Sunday Dec 15, 2024
Monday, 14 March 2011 00:42 - - {{hitsCtrl.values.hits}}
Global insurers girded for new hits on their balance sheets as they began assessing the massive Japanese earthquake Friday, less than three weeks after a deadly and costly quake in New Zealand.
Stocks in European re-insurance companies plunged Friday in the hours after Japan’s quake, which launched a damaging tsunami, left hundreds dead, and sparked fires, shut down factories, and seriously damaged a nuclear power plant.
Re-insurance companies, which back up insurers and are among those hit early by catastrophes, stressed it was too soon to estimate the final cost, but “it will be an expensive event,” said Christian Muschick at the private German bank Silvia Quandt.
In Paris, a sector analyst who asked to remain anonymous told AFP: “After the floods in Australia, the quake in New Zealand and now the one in Japan, the bill for re-insurers is already looking expensive this year.”
British investment bank J.P. Morgan Cazenove estimated the quake would cost European re-insurers “a loss in the $1-2 billion scale, no more.”
The Italian investment bank Mediobanca agreed, saying: “We expect the reinsurance sector to be significantly affected.”
Munich Re and Swiss Re, the industry’s leaders, both said it was too early to determine the disaster’s impact on their books.
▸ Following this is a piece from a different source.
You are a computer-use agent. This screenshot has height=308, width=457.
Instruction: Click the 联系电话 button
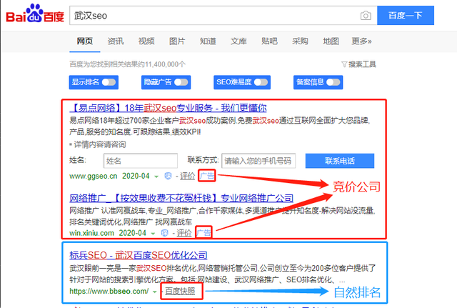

Muschick said the massive Japanese quake that struck Kobe in 1995 and killed 6,400 people cost the industry a total of $6 billion, without adjusting for inflation.
But Munich Re said that quake – responsible for total losses to Japan of $100 billion – only cost the insurers $3 billion. Friday’s quake – the biggest ever recorded in Japan – was centered at the northeastern city of Sendai, a more rural region, and was very deep. The impact in the capital Tokyo was relatively small.
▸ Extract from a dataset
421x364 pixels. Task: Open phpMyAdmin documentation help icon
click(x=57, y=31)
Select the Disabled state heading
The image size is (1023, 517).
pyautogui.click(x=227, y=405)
But Brian McGuire, Senior Vice President at US reinsurer US Re, said there was a key difference in Friday’s quake that could exacerbate losses.
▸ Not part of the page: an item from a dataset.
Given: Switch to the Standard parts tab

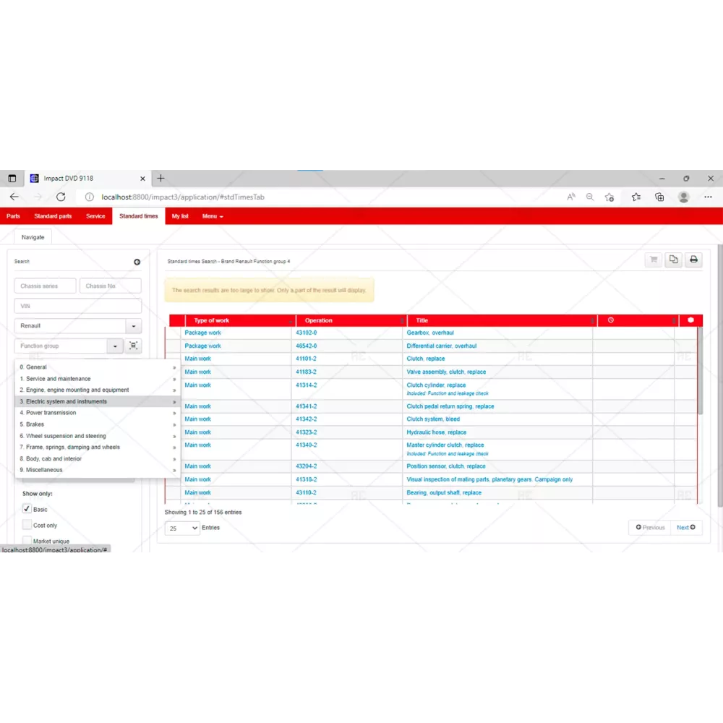Looking at the screenshot, I should pyautogui.click(x=53, y=216).
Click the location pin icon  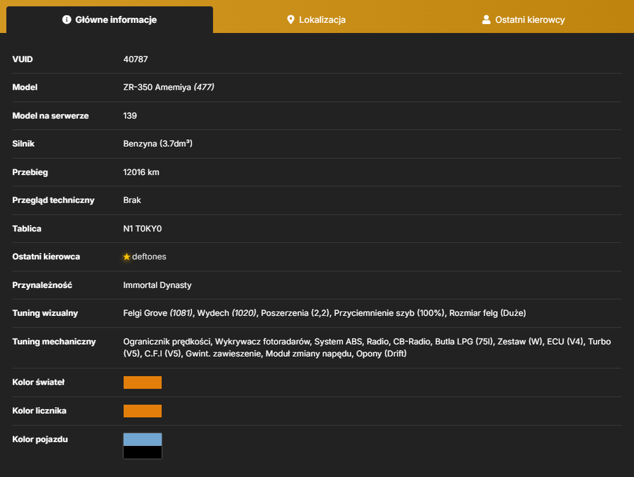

“In today’s event, it was an earthquake and a tsunami. The Kobe earthquake in ‘95 was purely an earthquake event.” A limiting factor to the damage to international insurers is that the Japanese government reinsures most Japanese homeowner earthquake insurance policies in a giant pool fund, said McGuire.
International insurers will also be hit by the damage the tsunami caused significant in other countries around the Pacific region.
But that should not be extremely large – on the northern California coast in the United States, the damage was mainly to small fishing and pleasure boats caught in harbors that swelled violently from the tsunami surge. Another factor will be the impact on some $1.5 billion worth of eight Japan catastrophe bonds, special securities sold to investors by reinsurers to reduce their own risk.
Holders of those bonds could get hit, according to McGuire. The overall effect on reinsurers will not be good, in any case. Just on Thursday Munich Re, the world’s largest reinsurance firm, said it expected to pay about one billion Australian dollars (726 million euros, $1.0 billion) for the Christchurch earthquake in New Zealand on February 22.
It also warned it would only achieve this year’s profit target if “random major losses” remained below the average expected level.
“Munich Re can most probably forget about its net profit guidance,” Muschik said.